Laura Elizabeth Beane Freeman is an American environmental epidemiologist who is a senior investigator in the occupational and environmental epidemiology branch at the National Cancer Institute.

== Life ==
Beane Freeman completed a M.S. (1999) and Ph.D. (2003) in epidemiology from the University of Iowa. Her dissertation was titled Arsenic exposure, artificial tanning and melanoma in Iowa. Leslie K. Dennis was her doctoral advisor.

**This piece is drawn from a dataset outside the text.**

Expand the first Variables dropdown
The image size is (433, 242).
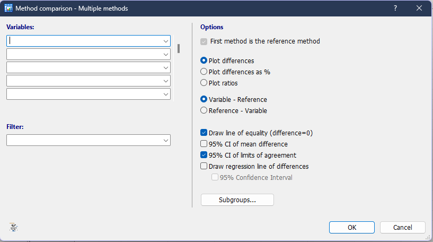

Beane Freeman completed postdoctoral training in the National Cancer Institute (NCI) Occupational and Environmental Epidemiology Branch (OEEB). In 2009, she was appointed to the tenure track and was awarded scientific tenure by the NIH in 2017. She is the NCI Principal Investigator of the Agricultural Health Study, the Early Life Exposures in Agriculture Study, and the NCI Formaldehyde Industries cohort. Beane Freeman has received awards recognizing her work, including two NCI Director’s Innovation Awards, and the NCI Division of Cancer Epidemiology and Genetics (DCEG) Mentoring Award. In 2016, Beane Freeman was elected to the Management Group of the International Epidemiology in Occupational Health (EPICOH) society. She was elected Women Scientist Advisor for DCEG in 2020 and re-elected in 2022 to a three-year term. In 2021, she was elected to a three-year term as chair of Epidemiology in Occupational Health Conference (EPICOH).